Current CO2 levels are about 392 parts per million. Scientists predict that if changes aren’t made soon, it will be impossible to avoid some of the worst effects of global warming, including rising ocean levels, more extreme weather events, water shortages, accelerated species loss and disrupted economies and food supplies.
In addition to emphasizing the necessity of reaching 350 ppm, the report outlines several ways to reach that goal. All will require a peak in global carbon pollution in the very near future, followed by a rapid decline. “The longer we delay, the more difficult it will be to avoid the devastating impacts of climate change,” said Shaye Wolf, the Center’s climate science director and another lead author. “The good news is that we can do this. Existing technologies can phase out coal in the United States by 2030, a vital step in achieving 350.”

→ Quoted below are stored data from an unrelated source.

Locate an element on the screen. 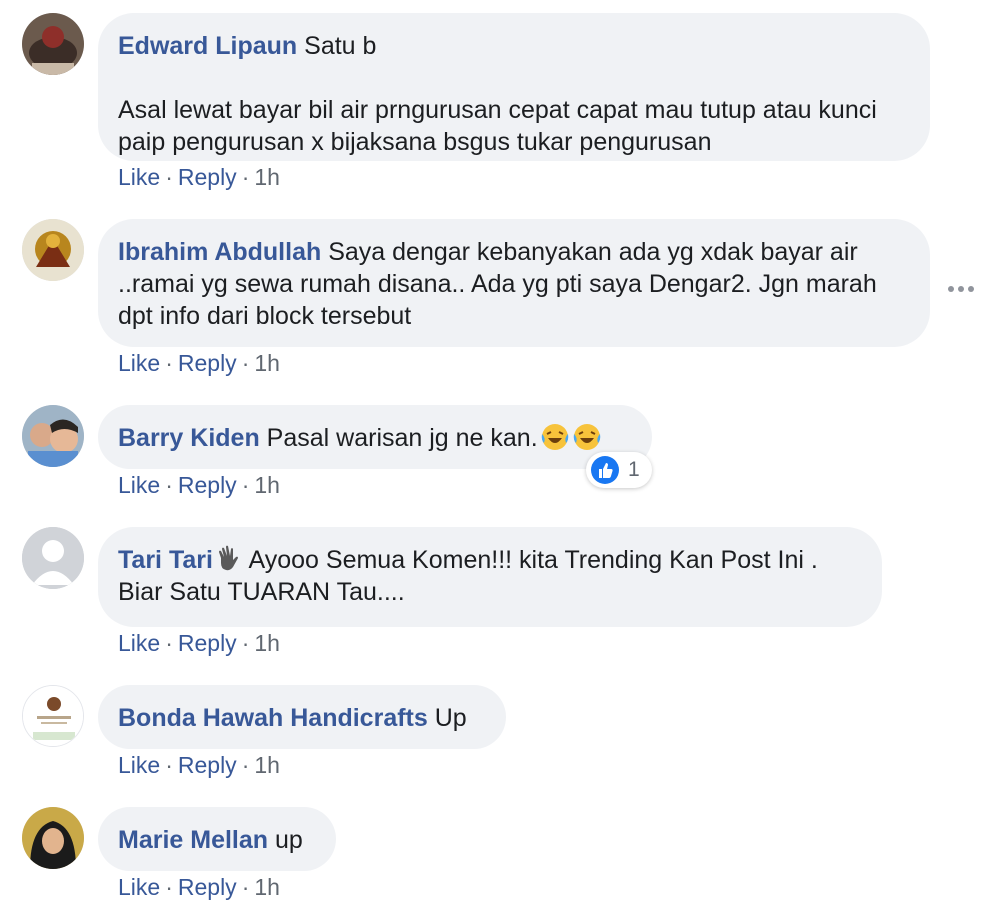  comment-author: Tari Tari is located at coordinates (166, 560).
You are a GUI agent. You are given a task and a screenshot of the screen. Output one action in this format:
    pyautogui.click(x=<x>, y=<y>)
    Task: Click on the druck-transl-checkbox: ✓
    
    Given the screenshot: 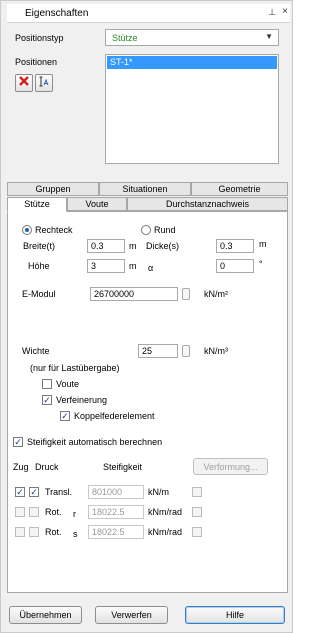 What is the action you would take?
    pyautogui.click(x=34, y=492)
    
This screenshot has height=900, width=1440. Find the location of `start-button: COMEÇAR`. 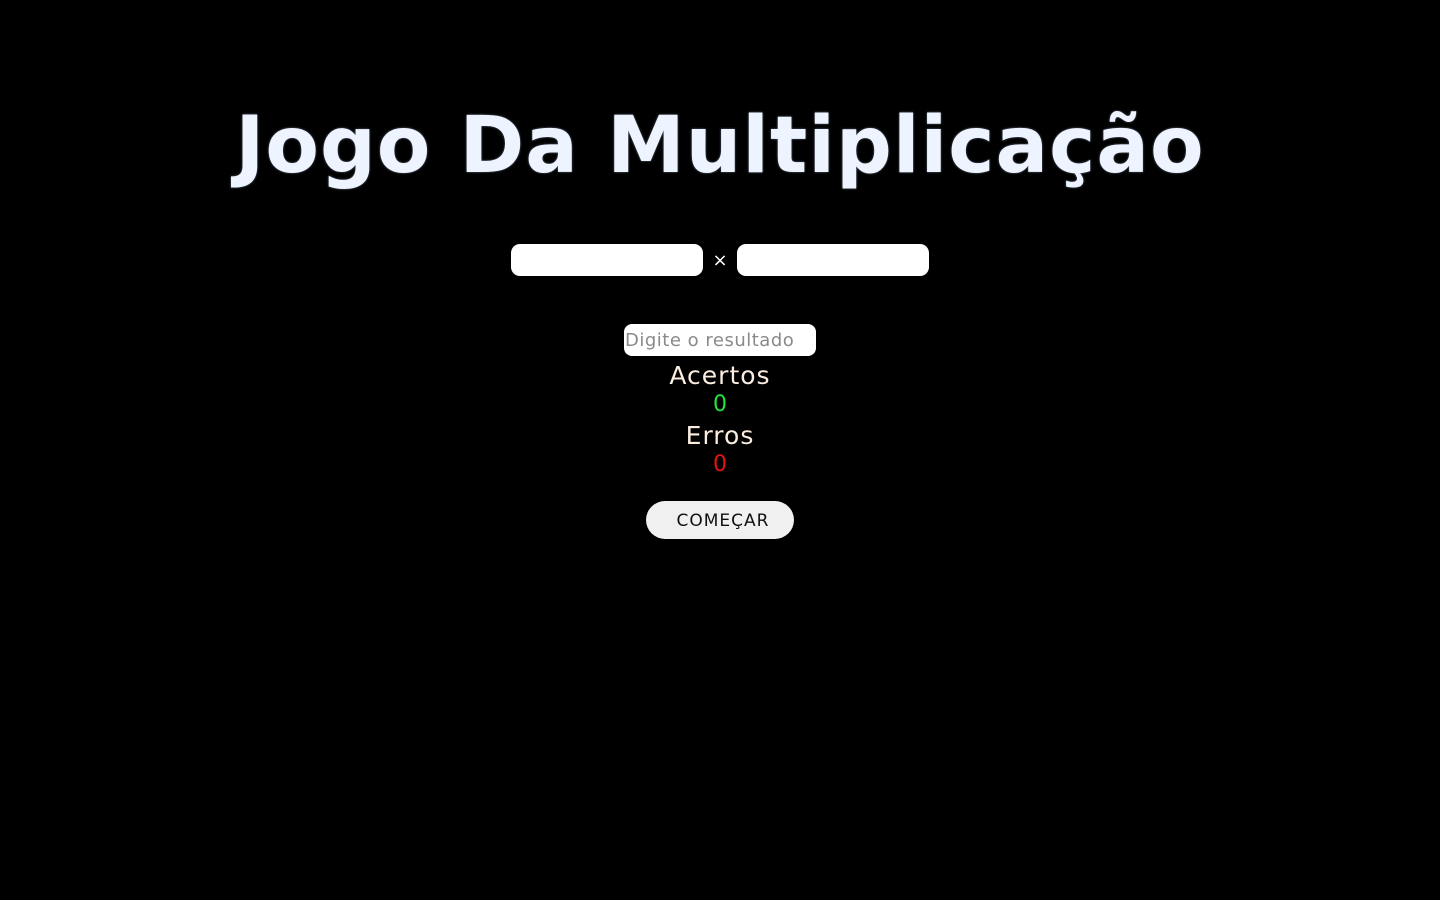

start-button: COMEÇAR is located at coordinates (720, 520).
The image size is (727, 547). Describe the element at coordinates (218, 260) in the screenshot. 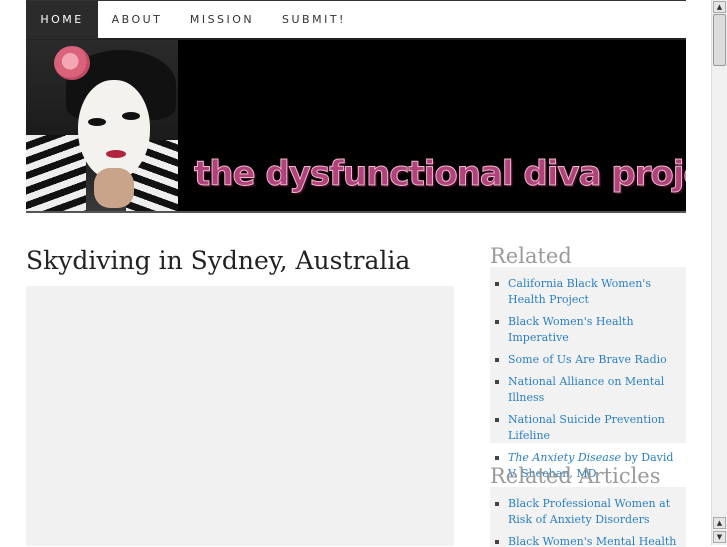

The report identifies the safest path to 350 ppm as the one put forth by preeminent climate scientist Dr. James Hansen and his colleagues. The 350-ppm-by-2100 plan can be achieved by reducing global greenhouse gas pollution to 42 percent below 1990 levels by 2020. It also requires dramatic reductions in fossil fuel emissions; carbon sequestration; and an end to large-scale deforestation.
The current talks in China precede November’s UN Climate Change Conference in Cancun, falling just before 350.org’s Global Work Party to stop climate change Oct. 10.
“As UN talks resume, we have one clear message for delegates: The whole world is getting to work solving the climate challenge and showing the solutions that will help get us to 350 ppm,” said May Boeve, 350.org’s partnerships director. “If we can get to work, so can our world leaders.”